The coordinated behaviors observed in natural fish schools, such as cooperative hunting and dynamic obstacle avoidance, offer profound inspiration for the design of multi-agent systems, particularly in challenging environments like underwater domains. This collective intelligence, characterized by distributed perception and adaptive coordination, is a compelling model for developing advanced control strategies for bionic robot collectives. The pursuit-evasion problem, a classic testbed for multi-agent cooperation, becomes significantly more complex in underwater settings due to inherent challenges like strong disturbances, noisy perception, and the underactuated nature of bionic robot platforms. Traditional methods often rely on precise dynamical models or impose restrictive assumptions on opponent behavior, limiting their applicability in real-world, dynamic scenarios where opponents are intelligent and adaptive.
To address these limitations, this work presents a comprehensive framework for training cooperative pursuit policies for underwater bionic robot swarms. The core of our approach integrates a Multi-Agent Reinforcement Learning architecture with a Multi-Head Self-Attention mechanism (MARL-MHSA) and is grounded in a data-driven simulation environment. This synergy is designed to enhance inter-agent cooperation, improve policy training efficiency, and crucially, bridge the notorious simulation-to-reality gap that often hinders the deployment of learned controllers onto physical bionic robot systems.
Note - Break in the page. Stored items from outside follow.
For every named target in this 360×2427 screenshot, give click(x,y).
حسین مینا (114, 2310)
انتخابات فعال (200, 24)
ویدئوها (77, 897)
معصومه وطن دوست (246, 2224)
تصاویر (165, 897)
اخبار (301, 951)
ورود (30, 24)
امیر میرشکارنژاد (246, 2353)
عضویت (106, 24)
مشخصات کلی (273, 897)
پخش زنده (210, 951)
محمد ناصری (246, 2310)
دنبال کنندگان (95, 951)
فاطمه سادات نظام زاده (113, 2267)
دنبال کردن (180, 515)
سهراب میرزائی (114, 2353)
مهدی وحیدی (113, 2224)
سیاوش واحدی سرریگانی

The fundamental challenge in underwater bionic robot control stems from the difficulty of obtaining accurate hydrodynamics models. Instead of relying on such first-principle models, we adopt a data-driven modeling paradigm. We collect real motion data from a physical bionic robot platform—a multi-joint robotic shark—by executing various control commands. A dataset $B = \{(u_i, x_i) | i = 1, …, N\}$ is constructed, where $u_i \in \mathbb{R}^m$ represents the control input (e.g., frequency and bias of a Central Pattern Generator) and $x_i \in \mathbb{R}^n$ represents the observed state (e.g., forward velocity and angular velocity). A deep neural network is then trained to learn the mapping from the control space to the motion state space:
$$F_s: (f, b) \rightarrow (v, \omega)$$
where $f$ is the tail-beat frequency, $b$ is the control bias, $v$ is the linear velocity, and $\omega$ is the angular velocity. This learned model forms the dynamics engine of our simulation environment, effectively aligning the simulation’s kinematic behavior with that of the real bionic robot. To further enhance realism, Gaussian noise is injected into the state transitions to mimic environmental uncertainties and actuator imperfections.
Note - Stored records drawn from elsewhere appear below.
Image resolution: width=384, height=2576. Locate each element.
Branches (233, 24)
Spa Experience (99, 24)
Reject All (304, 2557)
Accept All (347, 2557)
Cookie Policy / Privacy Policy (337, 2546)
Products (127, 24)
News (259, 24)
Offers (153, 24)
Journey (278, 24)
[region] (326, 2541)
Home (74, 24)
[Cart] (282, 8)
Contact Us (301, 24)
The effectiveness of this data-driven approach is summarized in the following mapping table, which shows the consistent velocity outputs for given control inputs, demonstrating the model’s ability to capture the bionic robot’s motion characteristics.
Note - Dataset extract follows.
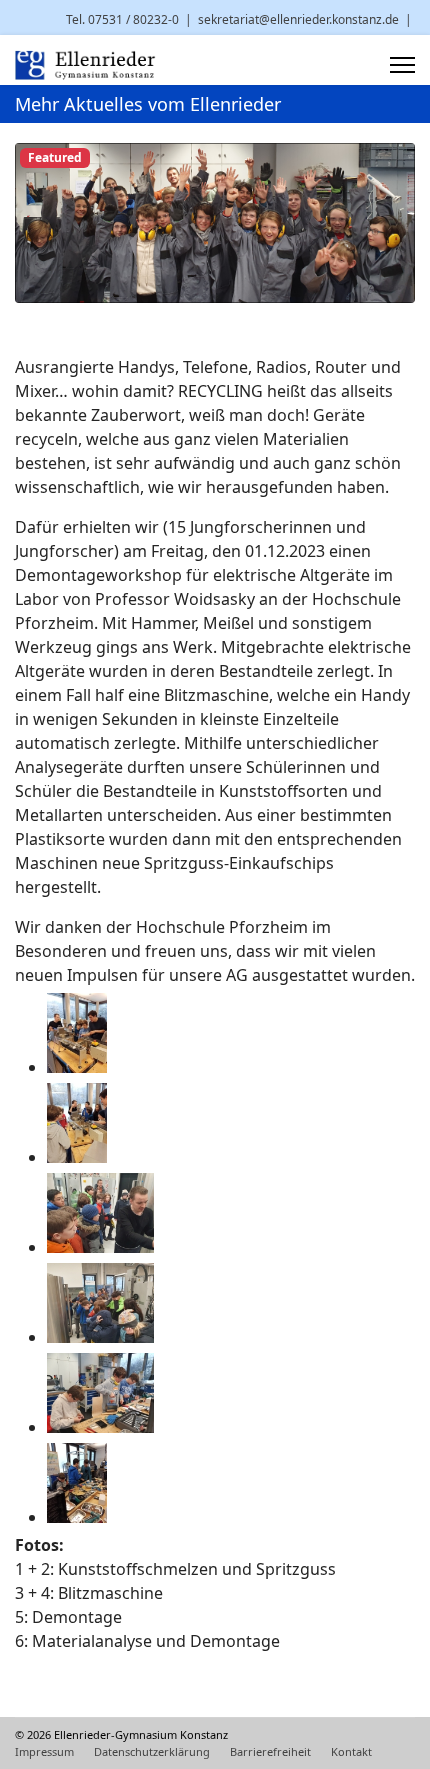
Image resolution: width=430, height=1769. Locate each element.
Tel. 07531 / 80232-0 (122, 19)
| $f$ (Hz) | $b = -30^\circ$ | $b = -20^\circ$ | $b = -10^\circ$ | $b = 0^\circ$ | $b = 10^\circ$ | $b = 20^\circ$ | $b = 30^\circ$ |
|---|---|---|---|---|---|---|---|
| 0.5 | 0.040 / -0.763 | 0.089 / -0.619 | 0.180 / -0.419 | 0.155 / 0 | 0.190 / 0.311 | 0.093 / 0.501 | 0.045 / 0.611 |
| 0.8 | 0.046 / -0.912 | 0.104 / -0.771 | 0.189 / -0.409 | 0.217 / 0 | 0.184 / 0.301 | 0.106 / 0.580 | 0.045 / 0.699 |
| 1.0 | 0.072 / -1.177 | 0.141 / -0.996 | 0.279 / -0.574 | 0.336 / 0 | 0.267 / 0.553 | 0.143 / 1.056 | 0.070 / 1.168 |
| 1.2 | 0.061 / -1.028 | 0.116 / -0.863 | 0.243 / -0.519 | 0.269 / 0 | 0.229 / 0.451 | 0.128 / 0.873 | 0.059 / 1.000 |
With a high-fidelity simulation environment established, we focus on the core algorithmic challenge: learning an effective distributed cooperative policy for the pursuing bionic robot team. We formulate the problem as a Decentralized Partially Observable Markov Decision Process (Dec-POMDP). Each pursuer agent receives a local observation $O_i$, which typically includes information about nearby teammates and the evader, such as relative distances and bearings. The dynamic nature of underwater environments means the number of observable neighbors can change, leading to variable-length observations. To handle this, we employ a mean-embedding technique to create a fixed-dimensional input for the policy network:
$$\bar{O}_i = \frac{1}{|\hat{O}_i|} \sum_{o_{i,j} \in \hat{O}_i} \phi_{\text{NN}}(o_{i,j})$$
where $\hat{O}_i$ is the set of raw observations for agent $i$, $o_{i,j}$ is an observation of neighbor $j$, and $\phi_{\text{NN}}$ is a neural network feature extractor. This ensures permutation invariance and a consistent input size.
The policy architecture follows the Centralized Training with Decentralized Execution (CTDE) paradigm. During training, a centralized critic has access to global information to guide learning, while during execution, each bionic robot uses only its own local observation and a decentralized actor network to make decisions. The key innovation is the incorporation of a Multi-Head Self-Attention (MHSA) mechanism into the centralized critic. This allows each agent to dynamically weight the importance of information from all other agents when assessing the value of a joint action.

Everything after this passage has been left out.